According to the report, the Bahamas, Barbados, the Dominican Republic and Haiti showed they had "dented the progress of HIV," however, Guyana has a "serious epidemic underway."
The Caribbean remains the region most affected by HIV/AIDS after Africa, according to the UNAIDS report. UNAIDS estimates that at the end of last year, 330,000 HIV-positive people were living in the Caribbean, about 22,000 of whom were children. 51% of people living with HIV/AIDS in the region are women, and there were an estimated 37,000 new cases of HIV in the Caribbean in 2005.
About 12 percent of reported HIV cases in the Caribbean are because of men having unprotected sex with men, the report says. Similar to other parts of the world, HIV/AIDS in the Caribbean occurs in the context of gender inequality and poverty
According to the report, the epidemic varies widely among Caribbean countries, with HIV prevalence ranging from 0.1% in Cuba to more than 3% in the Bahamas and Haiti. In addition, Guyana, a country in which AIDS-related illnesses are the no. 1 cause of death among people ages 25 to 44, had an HIV prevalence of 2.4% in 2005. Condom use among people ages 15 to 24 has decreased in urban areas of Haiti but has remained stable in the Dominican Republic, according to the report.

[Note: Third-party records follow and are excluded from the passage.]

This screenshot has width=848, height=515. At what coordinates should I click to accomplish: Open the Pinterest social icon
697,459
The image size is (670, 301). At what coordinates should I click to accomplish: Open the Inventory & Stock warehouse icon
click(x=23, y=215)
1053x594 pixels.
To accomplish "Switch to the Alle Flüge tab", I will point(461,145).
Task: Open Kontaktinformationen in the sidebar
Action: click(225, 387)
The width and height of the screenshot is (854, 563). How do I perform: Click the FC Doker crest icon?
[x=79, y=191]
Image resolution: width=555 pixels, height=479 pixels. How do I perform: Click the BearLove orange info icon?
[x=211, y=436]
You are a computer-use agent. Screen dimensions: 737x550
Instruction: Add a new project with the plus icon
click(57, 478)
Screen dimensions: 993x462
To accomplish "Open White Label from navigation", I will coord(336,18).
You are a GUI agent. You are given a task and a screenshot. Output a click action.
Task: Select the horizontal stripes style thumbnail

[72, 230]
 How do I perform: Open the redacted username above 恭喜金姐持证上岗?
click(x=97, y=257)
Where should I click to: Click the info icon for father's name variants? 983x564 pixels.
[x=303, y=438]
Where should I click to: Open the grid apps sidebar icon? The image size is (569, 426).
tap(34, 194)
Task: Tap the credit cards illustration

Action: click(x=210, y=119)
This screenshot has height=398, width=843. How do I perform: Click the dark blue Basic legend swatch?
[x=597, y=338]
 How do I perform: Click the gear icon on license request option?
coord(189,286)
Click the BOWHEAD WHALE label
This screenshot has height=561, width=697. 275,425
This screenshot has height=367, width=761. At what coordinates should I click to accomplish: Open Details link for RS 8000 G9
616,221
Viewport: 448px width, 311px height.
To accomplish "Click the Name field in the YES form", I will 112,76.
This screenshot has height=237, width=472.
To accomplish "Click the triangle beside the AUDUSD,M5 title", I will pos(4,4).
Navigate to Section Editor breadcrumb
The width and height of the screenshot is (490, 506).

Increased access to antiretroviral drugs in Barbados and the Bahamas might be reducing death because of AIDS-related causes; however, region-wide, fewer than one in four people needing antiretroviral drugs was receiving it.
In Trinidad and Tobago, females ages 15 to 19 were six times as likely to be HIV-positive than their male counterparts. In Jamaica, females of the same age group were 2.5 times as likely to be HIV-positive than males of the same age group.
The report noted that the HIV/AIDS epidemic in the Caribbean has been relatively stable over the past few years, with heterosexual sex accounting for the majority of HIV transmissions in the region. The Caribbean region sent a 50-person delegation to the UN Global AIDS Conference (UNGASS) in New York this week.